> [Document text]

20071010 22:35:19   from: freedo


This past week, I was in Hong Kong in connection with Microsoft TechEd Hong Kong. Ron Jacobs and I gave the closing keynote where we highlighted the new wave of innovation in Microsoft’s Application Platform. I covered the Data Platform part of course, and I had the pleasure of giving the audience a quick glimpse into the many innovations coming to market in SQL Server 2008 (which is scheduled to be released next calendar year). We’ll talk more about SQL Server 2008 in a future posting, but if you are interested in learning more and playing with the bits right now, here’s the place to start.

In addition to speaking at TechEd, we also met with members of the local HK media and briefed them on SQL Server’s future direction as a product. And we met with some of our valued customers in the region – learning about the latest projects customers are undertaking on the Microsoft platform and the types of issues they need help with is always an educational experience.

But perhaps the most interesting aspect of the trip for me this time were the talks I gave at the University of Hong Kong (HKU) and also at the Hong Kong (HKUST) of Science and Technology. The sessions were entitled From Database to Complete Data Platform and the goal was to connect with students and faculty doing research in areas that we now broadly refer to as the “Data Platform” and give them an industry perspective of what we believe is a historic transformation of the field from its traditional roots in “Databases”.

The field of modern databases has been around for over 40 years. From the early work on Hierarchical and Network models, through Codd’s ground-breaking work on the Relational model, through the many innovations in the area of transactions, isolation levels, access methods, declarative query languages and query processing, cursors, APIs, and so on, the field that has provided the basis for building the robust enterprise-scale mission-critical applications that drive much of today’s “Information Economy”. As such, when an average student in a university thinks about the field of “Databases” they may picture a mature, somewhat musty, field in which all the exciting problems were solved many years ago and all that remains is incremental advancements that wring the last bit of life out of a dying field.

How wrong they would be.

Over the last few years, a powerful confluence of trends – technology trends, consumer and business trends, application trends – has resulted in the broadening and redefinition of Database field like never before, with more exciting problems to solve than at any previous time in the long history of the field. Let’s examine these trends briefly:

Technology Trends: Everyone is familiar with Moore’s law – processing capacity doubling every 18 months, first manifested as increasing MHz and now as multiple cores. The trends in hard disk storage capacity (and price) have actually been even more amazing. Just to give an example, hard disk prices per GB have dropped from about USD 40,000/GB in 1980 to about USD 0.5/GB today!!! Memory and flash memory prices are on an even steeper trajectory down, with capacity going up exponentially to match. At the same time, there is a tremendous proliferation of devices – cell-phones, PDAs, gaming devices, GPS devices and so on – all of which generate, store, process and send/receive/synchronize data at tremendous rates. And of course, the ubiquitous Internet has not only made possible new types of applications but also changed expectations around the characteristics of existing applications – more on this in a minute.

> [Recorded data]
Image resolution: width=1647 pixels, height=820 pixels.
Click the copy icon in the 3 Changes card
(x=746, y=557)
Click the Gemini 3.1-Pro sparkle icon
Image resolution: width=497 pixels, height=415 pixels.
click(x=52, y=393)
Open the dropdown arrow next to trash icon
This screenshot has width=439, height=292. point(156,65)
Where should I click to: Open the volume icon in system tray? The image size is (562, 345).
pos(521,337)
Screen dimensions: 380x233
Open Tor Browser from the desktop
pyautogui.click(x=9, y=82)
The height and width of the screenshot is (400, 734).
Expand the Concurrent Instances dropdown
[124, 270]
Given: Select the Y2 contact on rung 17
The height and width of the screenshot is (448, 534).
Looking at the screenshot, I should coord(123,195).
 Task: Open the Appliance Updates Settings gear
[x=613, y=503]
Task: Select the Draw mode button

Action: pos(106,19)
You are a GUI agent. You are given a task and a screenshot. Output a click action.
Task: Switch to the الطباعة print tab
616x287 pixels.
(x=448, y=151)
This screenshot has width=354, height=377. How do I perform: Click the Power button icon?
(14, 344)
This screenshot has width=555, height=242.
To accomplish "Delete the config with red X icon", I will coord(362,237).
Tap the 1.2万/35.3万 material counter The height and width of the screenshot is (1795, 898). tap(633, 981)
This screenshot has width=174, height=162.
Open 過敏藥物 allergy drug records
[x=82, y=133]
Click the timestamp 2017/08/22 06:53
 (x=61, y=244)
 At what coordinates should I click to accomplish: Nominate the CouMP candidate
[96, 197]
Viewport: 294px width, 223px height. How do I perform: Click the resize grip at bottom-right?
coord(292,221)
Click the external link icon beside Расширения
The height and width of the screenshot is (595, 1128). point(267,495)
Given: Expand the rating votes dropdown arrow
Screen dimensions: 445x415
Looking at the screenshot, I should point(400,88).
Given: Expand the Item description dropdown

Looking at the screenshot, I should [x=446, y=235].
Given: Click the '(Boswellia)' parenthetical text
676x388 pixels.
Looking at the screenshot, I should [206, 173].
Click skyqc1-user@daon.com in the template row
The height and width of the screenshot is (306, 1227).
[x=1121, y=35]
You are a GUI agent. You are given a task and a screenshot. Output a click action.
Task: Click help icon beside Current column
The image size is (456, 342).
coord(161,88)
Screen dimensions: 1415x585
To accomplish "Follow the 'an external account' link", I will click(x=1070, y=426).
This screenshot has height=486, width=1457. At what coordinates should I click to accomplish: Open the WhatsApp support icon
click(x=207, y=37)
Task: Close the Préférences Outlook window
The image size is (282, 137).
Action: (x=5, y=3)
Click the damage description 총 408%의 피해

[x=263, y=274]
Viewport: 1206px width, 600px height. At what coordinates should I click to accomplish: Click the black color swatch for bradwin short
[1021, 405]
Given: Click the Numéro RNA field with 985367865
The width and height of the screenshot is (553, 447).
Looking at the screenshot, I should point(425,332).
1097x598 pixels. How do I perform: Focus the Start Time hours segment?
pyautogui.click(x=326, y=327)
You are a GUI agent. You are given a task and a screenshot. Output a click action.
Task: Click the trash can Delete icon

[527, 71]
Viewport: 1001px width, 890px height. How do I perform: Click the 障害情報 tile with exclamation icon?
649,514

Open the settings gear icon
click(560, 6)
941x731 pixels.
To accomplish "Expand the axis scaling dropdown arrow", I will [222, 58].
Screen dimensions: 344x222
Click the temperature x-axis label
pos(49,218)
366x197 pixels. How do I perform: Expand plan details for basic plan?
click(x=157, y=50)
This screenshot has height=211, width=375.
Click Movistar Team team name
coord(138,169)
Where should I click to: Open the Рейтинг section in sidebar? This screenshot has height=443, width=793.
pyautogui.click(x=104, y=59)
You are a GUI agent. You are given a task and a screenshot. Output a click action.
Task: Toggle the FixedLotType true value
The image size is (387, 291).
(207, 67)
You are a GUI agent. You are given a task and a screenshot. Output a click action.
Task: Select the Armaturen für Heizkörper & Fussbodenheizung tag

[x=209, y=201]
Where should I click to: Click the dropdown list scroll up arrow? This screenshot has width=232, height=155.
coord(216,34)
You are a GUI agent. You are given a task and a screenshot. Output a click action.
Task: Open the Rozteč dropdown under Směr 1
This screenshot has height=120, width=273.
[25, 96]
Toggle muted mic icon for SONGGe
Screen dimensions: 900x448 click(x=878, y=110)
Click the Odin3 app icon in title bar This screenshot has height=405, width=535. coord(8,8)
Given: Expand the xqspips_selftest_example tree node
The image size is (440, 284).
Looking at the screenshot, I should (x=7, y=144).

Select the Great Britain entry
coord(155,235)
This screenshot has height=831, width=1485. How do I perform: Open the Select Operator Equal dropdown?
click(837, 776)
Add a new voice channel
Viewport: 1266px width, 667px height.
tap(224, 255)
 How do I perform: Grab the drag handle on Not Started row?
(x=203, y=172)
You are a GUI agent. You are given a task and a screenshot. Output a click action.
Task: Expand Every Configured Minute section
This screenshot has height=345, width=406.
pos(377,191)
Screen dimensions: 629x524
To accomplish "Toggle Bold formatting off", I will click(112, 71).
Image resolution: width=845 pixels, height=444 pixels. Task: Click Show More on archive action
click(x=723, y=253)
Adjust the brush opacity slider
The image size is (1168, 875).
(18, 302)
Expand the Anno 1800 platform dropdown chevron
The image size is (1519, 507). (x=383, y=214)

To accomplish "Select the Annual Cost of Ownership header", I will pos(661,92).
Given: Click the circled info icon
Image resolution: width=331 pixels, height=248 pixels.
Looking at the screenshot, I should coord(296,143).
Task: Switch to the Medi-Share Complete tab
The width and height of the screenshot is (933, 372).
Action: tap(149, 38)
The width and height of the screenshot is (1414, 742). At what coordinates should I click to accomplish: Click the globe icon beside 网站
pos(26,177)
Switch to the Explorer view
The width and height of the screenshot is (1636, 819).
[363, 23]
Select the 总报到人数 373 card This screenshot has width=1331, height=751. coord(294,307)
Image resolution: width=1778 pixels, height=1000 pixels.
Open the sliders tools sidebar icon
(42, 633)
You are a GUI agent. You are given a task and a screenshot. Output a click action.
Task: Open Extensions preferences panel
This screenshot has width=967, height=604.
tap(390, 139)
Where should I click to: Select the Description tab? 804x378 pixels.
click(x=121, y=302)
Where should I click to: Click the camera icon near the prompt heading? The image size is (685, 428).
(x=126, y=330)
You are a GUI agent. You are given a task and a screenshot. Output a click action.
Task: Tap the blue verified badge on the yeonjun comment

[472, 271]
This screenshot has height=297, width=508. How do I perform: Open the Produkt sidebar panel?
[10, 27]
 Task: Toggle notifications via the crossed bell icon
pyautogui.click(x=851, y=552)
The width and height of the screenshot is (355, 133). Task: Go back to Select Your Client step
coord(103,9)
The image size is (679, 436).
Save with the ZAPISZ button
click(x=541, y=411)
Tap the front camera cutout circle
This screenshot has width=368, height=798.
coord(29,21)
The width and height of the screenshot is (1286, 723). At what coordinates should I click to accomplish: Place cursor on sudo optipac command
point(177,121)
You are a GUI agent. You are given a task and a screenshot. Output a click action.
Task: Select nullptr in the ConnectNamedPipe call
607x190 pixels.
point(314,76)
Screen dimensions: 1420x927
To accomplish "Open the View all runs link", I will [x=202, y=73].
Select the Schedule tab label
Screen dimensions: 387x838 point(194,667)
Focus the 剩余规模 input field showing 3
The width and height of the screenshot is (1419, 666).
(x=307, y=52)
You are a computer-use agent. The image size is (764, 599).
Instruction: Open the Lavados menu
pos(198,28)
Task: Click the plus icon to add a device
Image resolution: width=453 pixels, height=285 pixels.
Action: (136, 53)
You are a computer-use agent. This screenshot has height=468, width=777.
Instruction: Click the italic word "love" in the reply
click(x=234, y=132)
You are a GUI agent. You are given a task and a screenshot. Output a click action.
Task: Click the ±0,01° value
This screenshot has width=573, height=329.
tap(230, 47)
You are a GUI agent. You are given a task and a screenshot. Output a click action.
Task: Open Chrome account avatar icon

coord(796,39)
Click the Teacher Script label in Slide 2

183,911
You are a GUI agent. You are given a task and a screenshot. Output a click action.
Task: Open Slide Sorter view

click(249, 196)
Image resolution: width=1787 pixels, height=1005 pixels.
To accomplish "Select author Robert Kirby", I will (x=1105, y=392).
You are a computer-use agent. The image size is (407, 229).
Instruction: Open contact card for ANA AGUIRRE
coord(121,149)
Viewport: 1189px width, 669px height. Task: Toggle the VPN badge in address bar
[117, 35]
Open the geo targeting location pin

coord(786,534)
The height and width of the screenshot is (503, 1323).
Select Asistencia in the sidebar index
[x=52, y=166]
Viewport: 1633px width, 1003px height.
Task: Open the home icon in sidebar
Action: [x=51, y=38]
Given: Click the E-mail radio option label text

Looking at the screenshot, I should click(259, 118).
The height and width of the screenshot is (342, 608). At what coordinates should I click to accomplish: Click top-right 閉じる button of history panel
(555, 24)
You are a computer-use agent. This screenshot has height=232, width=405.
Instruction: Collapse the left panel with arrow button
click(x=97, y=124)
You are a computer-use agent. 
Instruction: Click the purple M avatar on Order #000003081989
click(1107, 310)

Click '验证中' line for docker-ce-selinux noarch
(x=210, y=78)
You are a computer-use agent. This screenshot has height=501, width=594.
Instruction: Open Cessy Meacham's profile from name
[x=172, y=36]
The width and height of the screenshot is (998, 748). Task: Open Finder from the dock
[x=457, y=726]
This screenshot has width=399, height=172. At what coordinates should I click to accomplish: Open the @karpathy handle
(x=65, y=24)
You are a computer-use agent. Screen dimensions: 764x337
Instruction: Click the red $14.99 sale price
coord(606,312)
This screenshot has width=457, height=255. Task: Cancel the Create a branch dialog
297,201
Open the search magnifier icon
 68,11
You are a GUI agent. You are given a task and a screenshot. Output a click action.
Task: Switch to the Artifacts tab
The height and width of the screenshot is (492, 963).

> [What the task asks] Carry on the blog post about the database field's shift toward a complete data platform, writing the passage that follows its last paragraph.

> [Exercise response]
Consumer and Business Trends: Enabled by the technology trends mentioned above, there have been huge changes in how consumers and businesses relate to data and information. First, there is the sheer explosion of data – the amount of new data being generated, much of it born electronically, has been growing exponentially (ever notice how your hard-disk, no matter how large, is always significantly full?). Email, documents, digital photos, music, video, streaming data from sensor, satellite imagery, all are part of this great data explosion. But it is not just about storing all this data – consumers and businesses want to derive value from all this data – being able to search, share, synchronize, analyze, visualize and manipulate the data so it becomes useful information – the notion of “Your Data, Any Time, Any Place”. And all this while ensuring the data is secure, privacy is protected, and all regulatory requirements –both external and internal – are met.

Application Trends: First, there was “batch processing” – basically an automation of human processes that had previously existed for centuries. Then came “OLTP” – Online Transaction Processing that in many cases changed the way business was done – what used to take many days could now be done instantaneously. The OLTP architecture and underlying platform technology went through several iterations, but the core concept remained the same. As companies started to accumulate more and more data from these OLTP systems, they discovered an opportunity to gain a vital competitive advantage by analyzing this data and understanding their customers better – thus was born the Business Intelligence, including Data Warehousing, Online Analytical Processing (OLAP), Reporting, Data Mining and so on. But today we live in a Web 2.0 world – applications surface through a variety of end-points (rich client, browser, device, laptop/desktop, …), they seamlessly bring together data from a variety of data sources, and they provide a variety of rich services including query, search, analysis (increasingly real-time analysis), reporting, visualization, and so on. And they do all this while operating at unprecedented levels of scale, reliability and security.

A Complete Data Platform

The changing trends described above are driving a fundamental transformation of our field – from just Databases to what we now call a Complete Data Platform. This Data Platform builds upon and extends the concept of a Database in three different dimensions:

All Data: It is no longer sufficient for the Data Platform to be able to store and manipulate words and numbers as databases have done for a long time now. A Complete Data Platform must be able to work with all kinds of data – including text, XML, Objects, documents, files, streaming data from sensor networks, and any kind of user-defined data. And it must be able to provide the appropriate services for each type of data – storage, indexing, query etc.

All Tiers: Gone are the days when a Database ran only on a “server”. Today, a Complete Data Platform must provide data services across the entire spectrum of hardware tiers – from phones and mobile devices, to laptops, desktops, servers, server farms and finally cloud-scale mega-service infrastructure. And it must do so with seamless interoperability for data and applications across these tiers.

All Services: The range of services on data is no longer restricted to store, query, backup, restore and a few other verbs. A Complete Data Platform must provide a broad range of services including those and others – search, cache, synchronize, analyze, mine, integrate, report, visualize, secure, audit, archive, … In short, it must service the entire data life-cycle, from birth to archival.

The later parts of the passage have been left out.